The basics of the app, called the notOK™ App, is simply this: Press the “not OK” button in the app, and it sends a text message to your preselected contacts (up to five) that states, “Hey, I’m not OK. Call, text or come to my location.” The message includes the user’s current GPS location. Trusted contacts do not need the notOK™ app to receive the message.
“The notOK™ app makes having those tough conversations easier,” Hannah says. “When a trusted contact is added, they are notified, which gives the user an opportunity to talk about what’s going on with them.”
Initially, Charlie wrote the coding so they would have a working prototype to show what they wanted. However, Charlie’s skills were not quite as professional as they needed for a consumer app.
“Hannah and I then convinced our parents we were serious, and they gave us the green light to hire an actual developer,” Charlie says. “I worked alongside them to make sure the app was exactly what we wanted.”
All in all, the project took approximately nine months from idea to marketplace. Launched in January, the notOK™ App already has been downloaded nearly 30,000 times. It is open to anyone who wants an easy way to reach trusted family and friends for help.
“The notOK™ App can be used for anyone who is simply not OK, because, let’s face it, there are so many different ways to be not OK in today’s society,” Hannah says.
Charlie says that includes physical health issues as well.
“This app can be used for literally anything,” he adds. “This app is not limited to just young people, because not only young people need help. Let’s face it: If a 10-year-old invented the cure for cancer, wouldn’t 30-year-olds use it, too?”
Hannah says she has received tremendous support from her friends in the app’s creation.
“My friends have really stuck by me with notOK™,” she says. “They think it’s a wonderful idea and help Charlie and me come up with potential updates.”
Those potential updates include an expansion into multiple countries and languages within the next few months. Charlie also is expanding the app’s contacts reach.
“I’m currently working on a major update to tie into the Crisis Text Line if all five trusted contacts don’t respond within several minutes,” Charlie says.
Getting the app to as many people as possible is key for Hannah and Charlie.
“The notOK™ is for anyone who is not OK,” Hannah says. “I want people to understand that no matter what you’re going through, you are not alone.”

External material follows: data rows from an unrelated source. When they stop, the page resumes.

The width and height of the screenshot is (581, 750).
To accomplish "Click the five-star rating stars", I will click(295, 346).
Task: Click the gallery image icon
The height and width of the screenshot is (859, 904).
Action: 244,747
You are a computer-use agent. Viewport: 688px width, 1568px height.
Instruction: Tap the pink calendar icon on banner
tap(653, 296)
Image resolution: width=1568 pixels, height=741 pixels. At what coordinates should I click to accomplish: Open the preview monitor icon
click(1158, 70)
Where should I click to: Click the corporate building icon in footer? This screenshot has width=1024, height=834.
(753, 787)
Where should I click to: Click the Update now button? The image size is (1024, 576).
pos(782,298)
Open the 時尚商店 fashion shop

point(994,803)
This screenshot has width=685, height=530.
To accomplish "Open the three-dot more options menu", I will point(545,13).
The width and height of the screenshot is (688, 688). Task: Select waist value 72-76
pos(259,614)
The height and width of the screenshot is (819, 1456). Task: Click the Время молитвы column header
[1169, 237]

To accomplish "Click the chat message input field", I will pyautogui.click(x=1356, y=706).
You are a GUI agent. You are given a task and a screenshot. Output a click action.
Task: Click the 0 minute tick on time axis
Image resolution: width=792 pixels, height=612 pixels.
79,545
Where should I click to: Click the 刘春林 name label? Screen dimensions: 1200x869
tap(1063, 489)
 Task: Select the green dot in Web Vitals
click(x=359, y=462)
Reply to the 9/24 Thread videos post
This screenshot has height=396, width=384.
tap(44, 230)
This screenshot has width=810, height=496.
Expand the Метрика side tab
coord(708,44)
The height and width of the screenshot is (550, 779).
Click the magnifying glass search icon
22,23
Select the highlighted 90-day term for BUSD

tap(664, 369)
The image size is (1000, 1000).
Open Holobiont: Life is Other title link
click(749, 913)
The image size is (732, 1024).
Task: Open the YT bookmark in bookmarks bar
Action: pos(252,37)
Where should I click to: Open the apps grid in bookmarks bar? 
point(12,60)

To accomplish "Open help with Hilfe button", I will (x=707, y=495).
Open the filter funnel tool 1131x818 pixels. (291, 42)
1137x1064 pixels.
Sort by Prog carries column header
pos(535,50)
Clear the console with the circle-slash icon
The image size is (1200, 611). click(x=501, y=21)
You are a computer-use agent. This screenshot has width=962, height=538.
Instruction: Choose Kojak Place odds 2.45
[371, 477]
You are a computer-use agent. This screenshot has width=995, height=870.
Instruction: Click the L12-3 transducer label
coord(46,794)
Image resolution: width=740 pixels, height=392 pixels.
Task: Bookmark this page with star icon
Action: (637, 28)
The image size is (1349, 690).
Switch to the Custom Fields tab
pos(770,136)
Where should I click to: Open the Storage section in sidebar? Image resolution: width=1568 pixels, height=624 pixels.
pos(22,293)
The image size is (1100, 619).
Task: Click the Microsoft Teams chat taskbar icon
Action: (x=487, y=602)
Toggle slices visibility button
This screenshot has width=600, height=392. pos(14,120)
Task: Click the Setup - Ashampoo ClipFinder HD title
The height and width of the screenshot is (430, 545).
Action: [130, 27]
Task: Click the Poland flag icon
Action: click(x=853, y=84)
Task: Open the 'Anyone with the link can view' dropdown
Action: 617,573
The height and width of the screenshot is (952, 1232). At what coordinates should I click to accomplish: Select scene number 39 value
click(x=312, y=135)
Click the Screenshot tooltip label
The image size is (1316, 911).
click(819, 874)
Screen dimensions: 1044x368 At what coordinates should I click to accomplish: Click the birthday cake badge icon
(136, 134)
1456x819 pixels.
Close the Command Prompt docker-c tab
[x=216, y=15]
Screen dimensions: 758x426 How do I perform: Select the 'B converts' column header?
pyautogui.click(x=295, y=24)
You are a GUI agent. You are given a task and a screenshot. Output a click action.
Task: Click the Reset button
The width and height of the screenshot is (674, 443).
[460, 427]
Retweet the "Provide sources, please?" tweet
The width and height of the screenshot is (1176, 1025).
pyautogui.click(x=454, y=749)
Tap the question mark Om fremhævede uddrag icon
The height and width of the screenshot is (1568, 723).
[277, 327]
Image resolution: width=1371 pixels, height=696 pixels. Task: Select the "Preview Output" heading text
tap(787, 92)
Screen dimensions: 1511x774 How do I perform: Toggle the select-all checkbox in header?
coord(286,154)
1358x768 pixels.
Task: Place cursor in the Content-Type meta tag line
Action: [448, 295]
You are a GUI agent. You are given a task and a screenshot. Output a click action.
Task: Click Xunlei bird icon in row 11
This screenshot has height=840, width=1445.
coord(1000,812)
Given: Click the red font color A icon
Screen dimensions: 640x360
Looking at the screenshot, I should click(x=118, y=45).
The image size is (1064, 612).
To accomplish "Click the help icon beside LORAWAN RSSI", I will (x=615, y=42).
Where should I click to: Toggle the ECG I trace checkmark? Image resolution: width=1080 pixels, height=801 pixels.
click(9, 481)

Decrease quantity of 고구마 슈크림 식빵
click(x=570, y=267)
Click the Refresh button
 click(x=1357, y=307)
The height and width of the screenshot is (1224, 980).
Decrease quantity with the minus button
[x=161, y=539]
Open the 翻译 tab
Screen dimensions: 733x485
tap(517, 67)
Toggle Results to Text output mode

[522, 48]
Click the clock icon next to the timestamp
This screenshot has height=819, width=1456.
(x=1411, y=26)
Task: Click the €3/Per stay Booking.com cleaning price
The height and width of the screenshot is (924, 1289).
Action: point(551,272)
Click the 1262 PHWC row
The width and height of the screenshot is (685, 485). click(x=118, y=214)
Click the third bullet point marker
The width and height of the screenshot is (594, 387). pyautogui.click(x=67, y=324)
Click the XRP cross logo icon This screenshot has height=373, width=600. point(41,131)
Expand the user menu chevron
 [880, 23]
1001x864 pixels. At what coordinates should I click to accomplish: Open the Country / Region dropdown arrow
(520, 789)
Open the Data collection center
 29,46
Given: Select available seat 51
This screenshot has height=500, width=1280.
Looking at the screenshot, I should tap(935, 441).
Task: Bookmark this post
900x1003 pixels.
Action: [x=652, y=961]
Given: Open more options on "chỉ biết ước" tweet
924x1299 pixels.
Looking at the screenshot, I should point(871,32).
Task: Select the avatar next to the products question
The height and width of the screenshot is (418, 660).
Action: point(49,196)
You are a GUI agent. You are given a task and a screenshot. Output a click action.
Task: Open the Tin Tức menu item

While the app is free to download, it does require a subscription of $1.99 per month to cover the texting capabilities included within the app.
“Google and Apple require us to use a third-party text messaging system, which has costs associated with it,” Hannah says. “And we didn’t want it to be an app-to-app design because trusted contacts may not download the app. When people pay $1.99 a month, they are covering all the costs.”
In addition to the response they are receiving from users downloading the app, Hannah and Charlie also are receiving national attention for their effort to assist those suffering from mental health issues. In June, they received the mPower Award from Mental Health America for “creative efforts to speak up, educate peers and eliminate stigma about mental health issues.”
This year, the duo also received the Young Leader Award from the Georgia chapter of the National Alliance on Mental Illness for their dedication and service to the community.
And while those accolades are noteworthy, Hannah has a much more personal reward from their work on the app.
“The [app] has given me hope for the future that despite whatever I feel, my life does matter and has an impact on the world,” Hannah says.